Apache Spark - what's the big deal?

Is Apache Spark as significant as the big data vendors are making out? Or is it just all marketing and brand? What is all the fuss about?

Vendor Buzz

Towards the end of 2013, Cloudera came out publically as the first big data vendor to get behind Spark. This had been a while coming, and it didn’t take long for the other key players in the market to follow suit.

The rapid rise of interest in Spark since then can be seen clearly in the Google Trends chart below:

Somewhat late to the party, IBM recently made a major commitment to Spark¹; calling it ‘perhaps the most important open-source project of the decade’. This is a pretty bold statement, to say the least. Since then they have been making a considerable effort to align their brand with Spark, as can be seen by their #sparkinsight Twitter hashtag:

Take a look at why IBM is making a strategic bet on #Spark : #SparkInsight http://t.co/1CAavyvIEa pic.twitter.com/qd5TMDxXD4
— IBM Big Data (@IBMbigdata) August 22, 2015

So is this just vendor buzz and marketing? Or is Spark something to get excited about? The short answer is yes, Spark is a big deal. To understand why, you first have to look at what came before: MapReduce.

MapReduce - a very potted history

Rollback the clock 15 years or so, Google were trying to conquer the internet search market. But they had a problem. A big data problem. They wanted to index the internet. Whilst attempting to overcome the technical challenges of running page rank algorithms over vast quantities of data, they hit a fundamental issue that is common amongst big data problems.

MapWhat?

Previous approaches had generally involved moving data from network storage to hugely powerful supercomputers that would run the computations over the data. However, as data sizes increased this became untenable, since the time to read the data from disk and transfer it across the network became the primary constraining factor.

Google solved this problem by designing a system in which the data was partitioned across large clusters of machines. The computation was then taken to the data, executed on each partition of data, after which the results from all the machines were brought together to form the final result.

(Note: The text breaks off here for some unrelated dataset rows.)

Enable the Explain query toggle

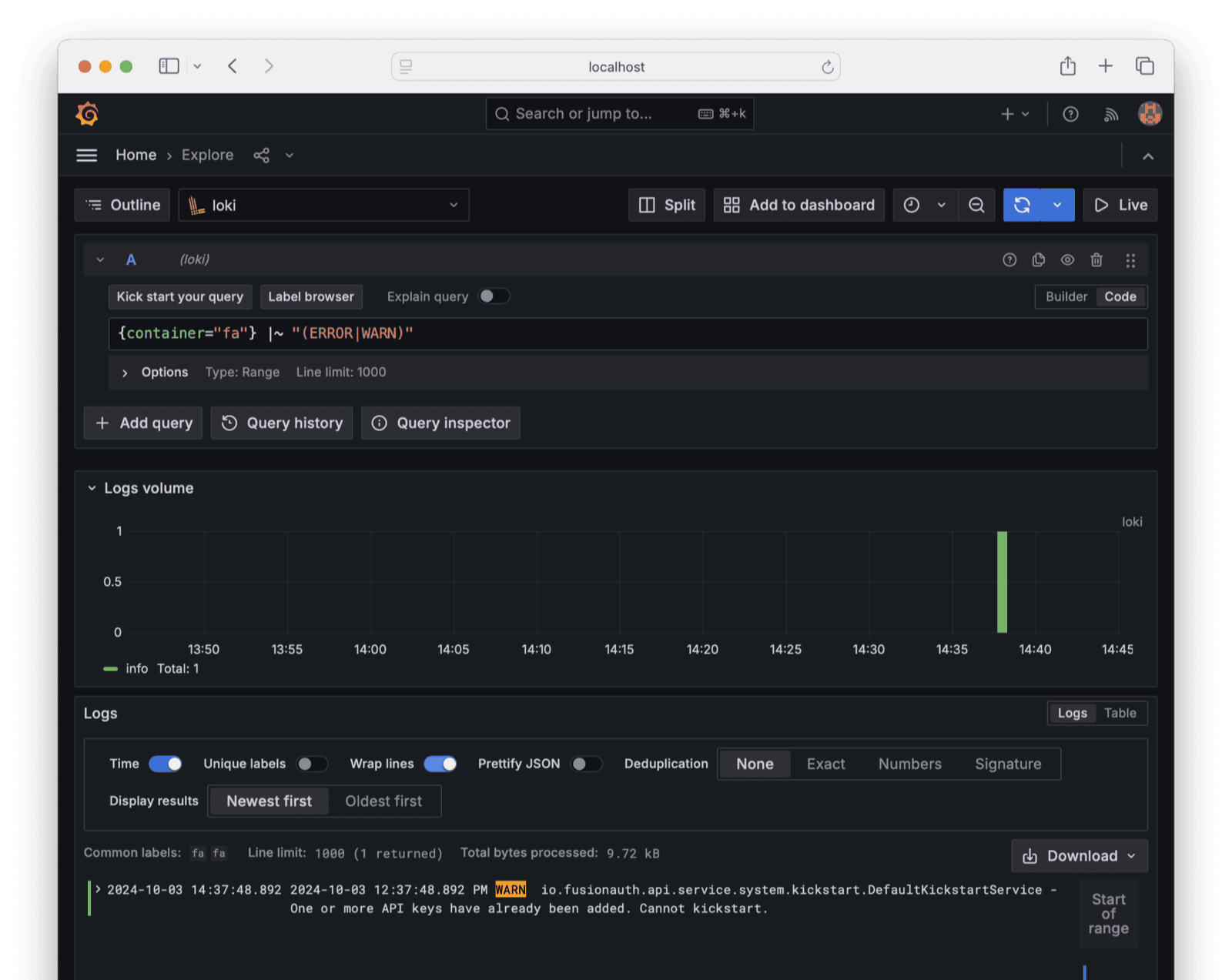click(x=494, y=296)
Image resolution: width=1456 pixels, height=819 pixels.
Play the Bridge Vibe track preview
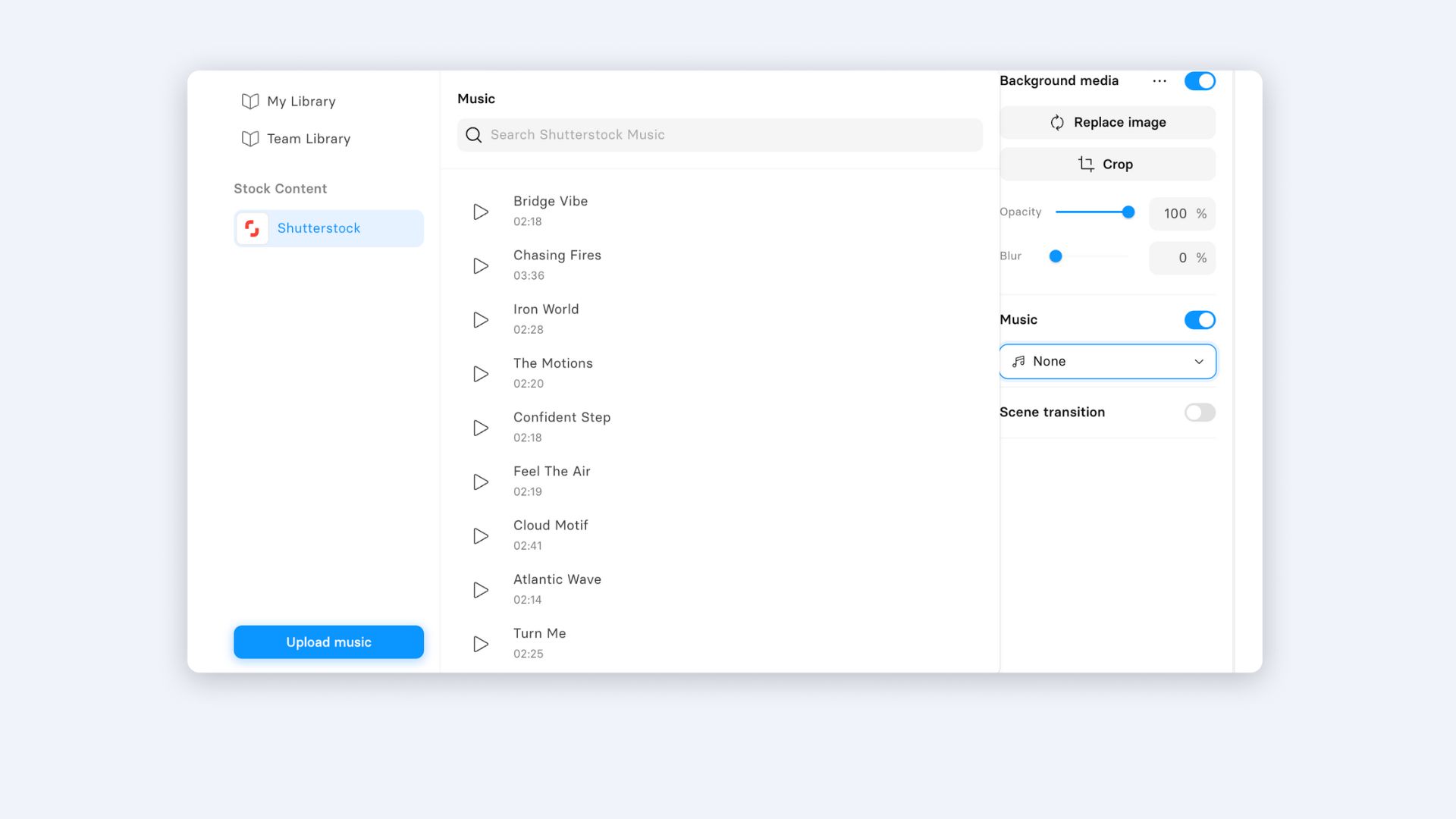click(x=481, y=212)
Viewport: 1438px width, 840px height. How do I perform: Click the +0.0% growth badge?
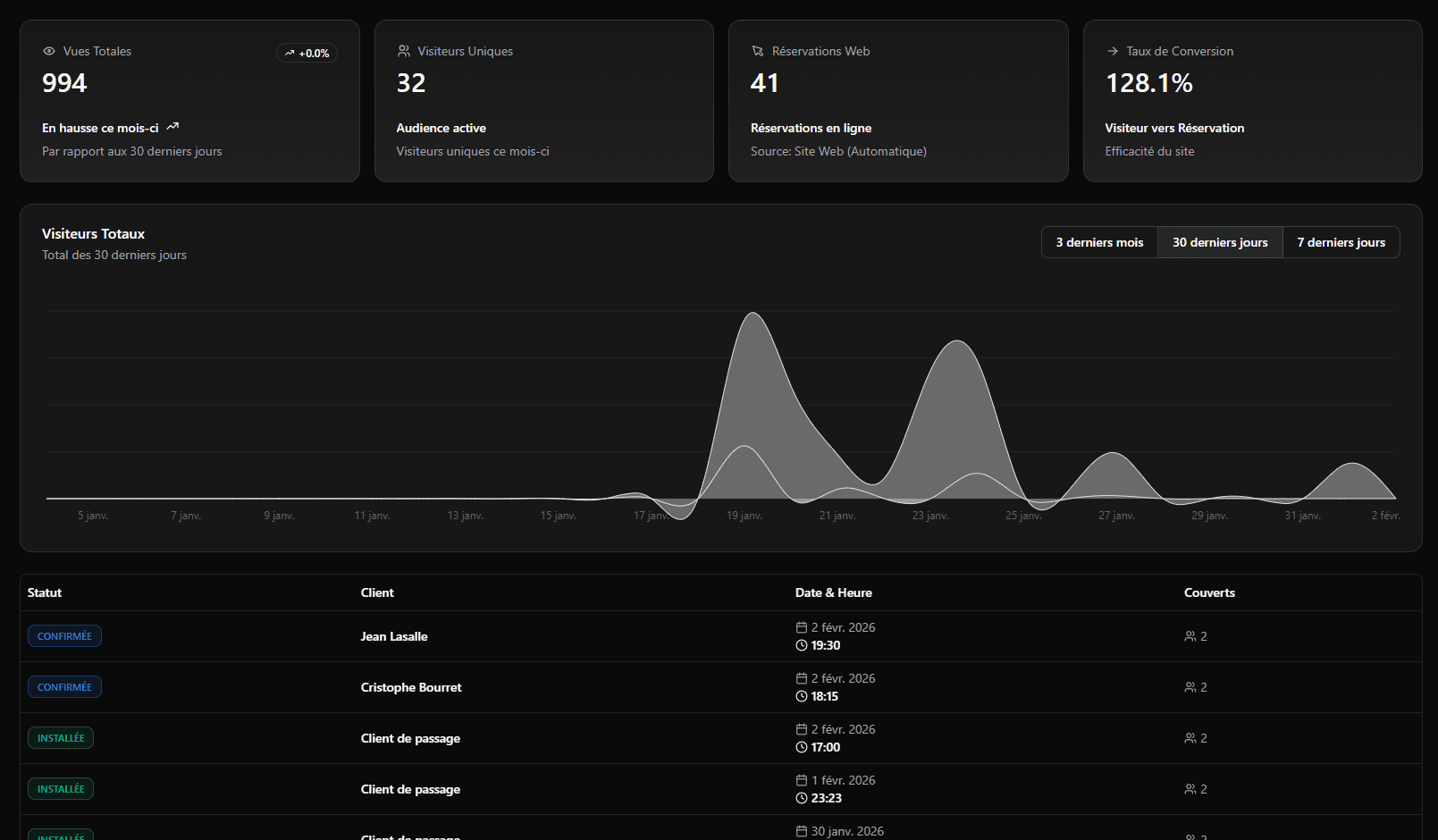tap(307, 53)
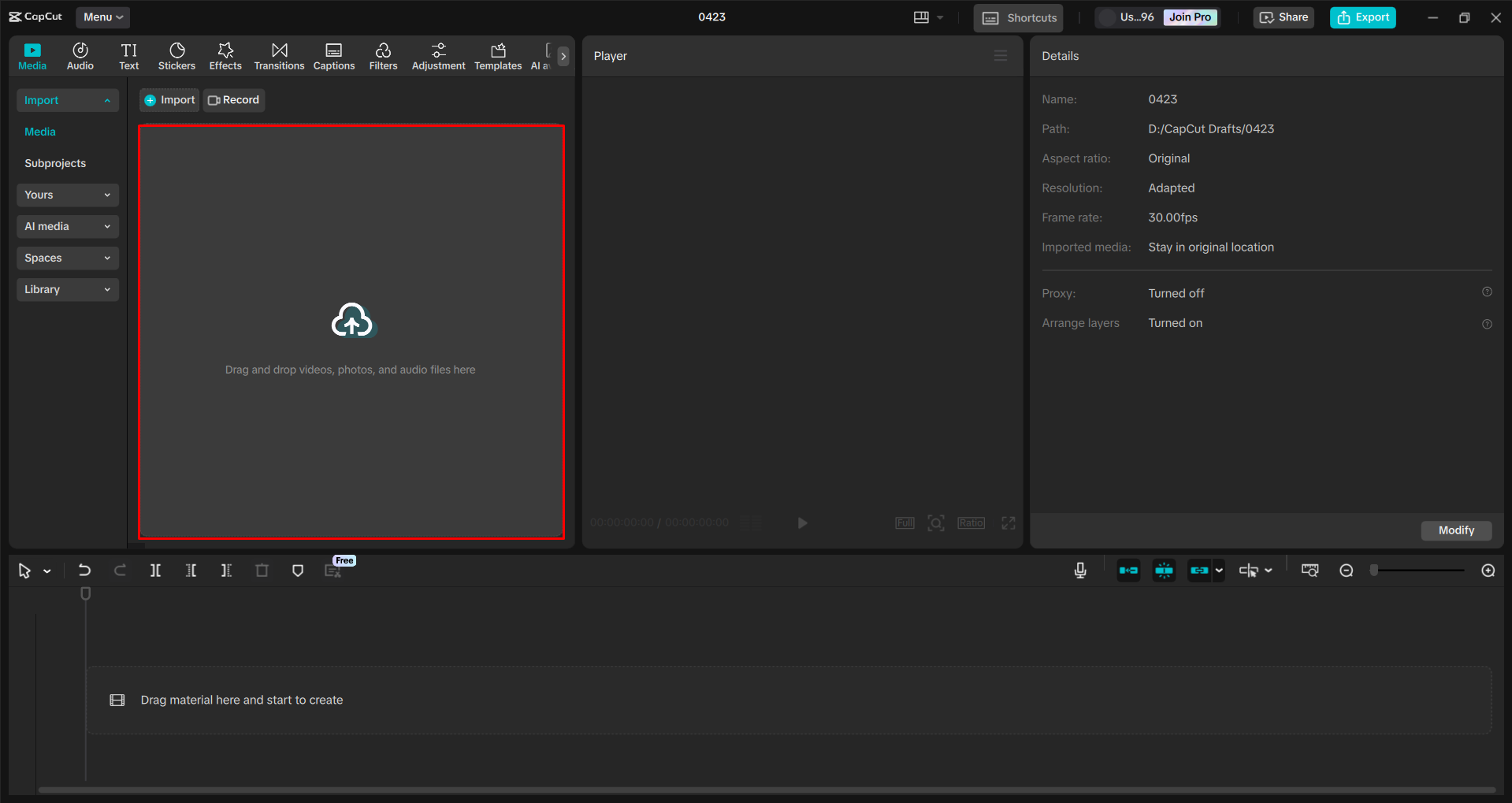1512x803 pixels.
Task: Select the Media tab in the import sidebar
Action: pyautogui.click(x=39, y=132)
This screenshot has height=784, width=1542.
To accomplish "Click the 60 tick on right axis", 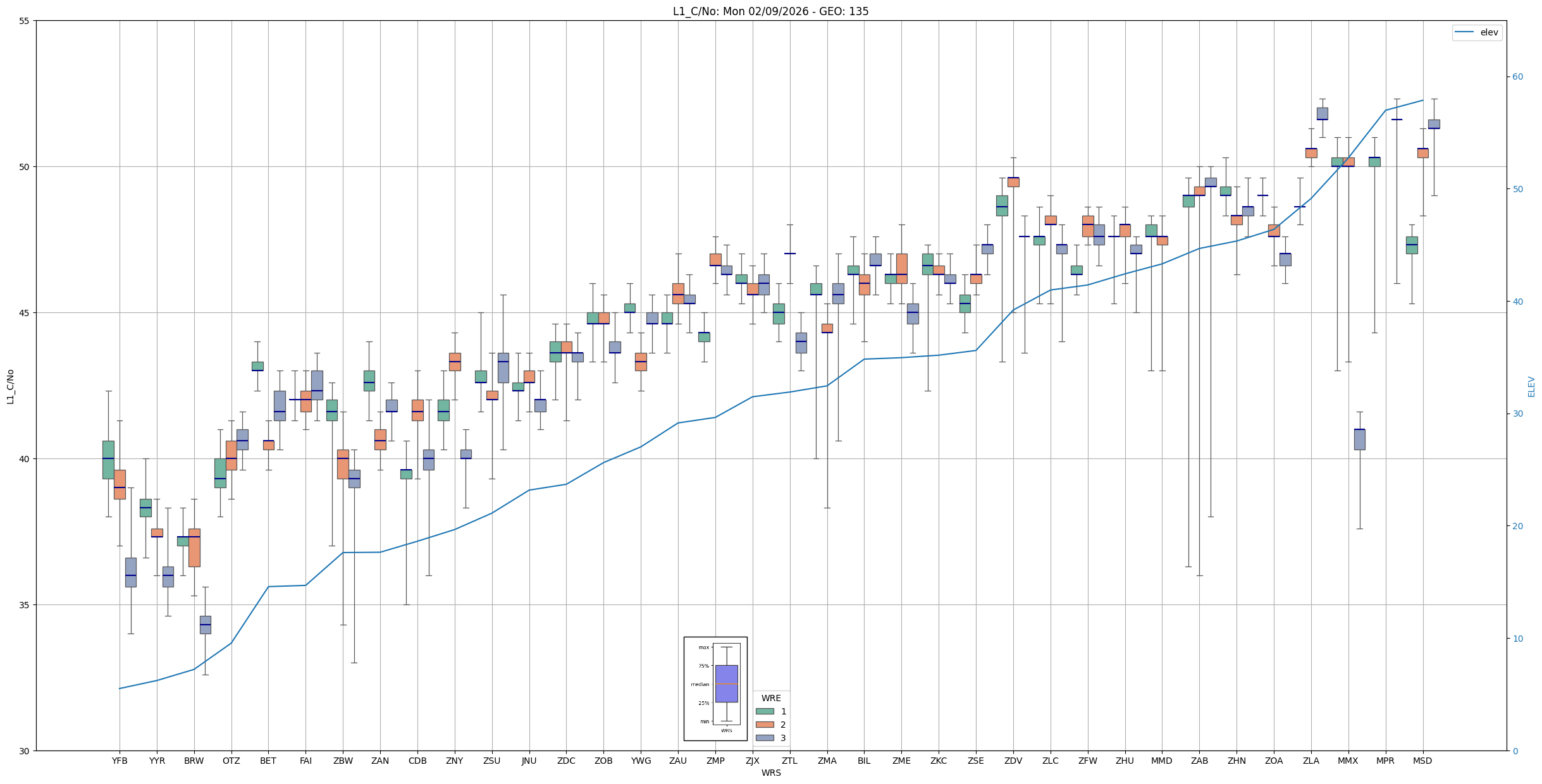I will pos(1517,77).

In 2004, Google published MapReduce: Simplified Data Processing on Large Clusters, outlining the companies approach to processing data at petabyte scale. This followed a year after the release of their ground-breaking paper, The Google File System, detailing their design of a distributed scalable fault tolerant file-system. At this point, anyone processing data at scale stood up and took note.

Enter Hadoop

Imitation, as they say, is the sincerest form of flattery. Yahoo were also trying to index the internet, and had the same technical issues as Google. So, with the help of Doug Cutting, they quickly set about creating their own implementation of MapReduce and GFS. This project was open-sourced and Hadoop was born.

The rise of Hadoop was fairly meteoric, owing primarily to the fact that it enabled businesses to run analytics over datasets that were previously impossible to process due to their size.

Living with MapReduce

The past ten years have seen a huge boom in the big data industry, as demonstrated by the previous Google Trends chart. However, they have also highlighted several limitations with the MapReduce model:

MapReduce ≠ data science platform
MapReduce requires job pipelines
MapReduce don’t do streaming
Designed for massive datasets

MapReduce ≠ data science platform

If you talk to folk in the industry you hear the same story time and time again. The challenge is how to pull-through the work of data scientists, who are developing the analytics, into production Hadoop deployments quickly.

This problem arises because the data scientists typically work with Python, or R, and their associated libraries. Hadoop MapReduce is programmed in Java. This means that once the data scientists are finished Java developers need to translate the analytic, and any 3rd party libraries used, into Java and the MapReduce model. This takes a long time, and the pull-through to production is consequently slow.

MapReduce requires job pipelines

MapReduce defines a low-level API of very basic building blocks. In a sense, this is necessary due to the properties that MapReduce jobs require to be distributable across a cluster of machines.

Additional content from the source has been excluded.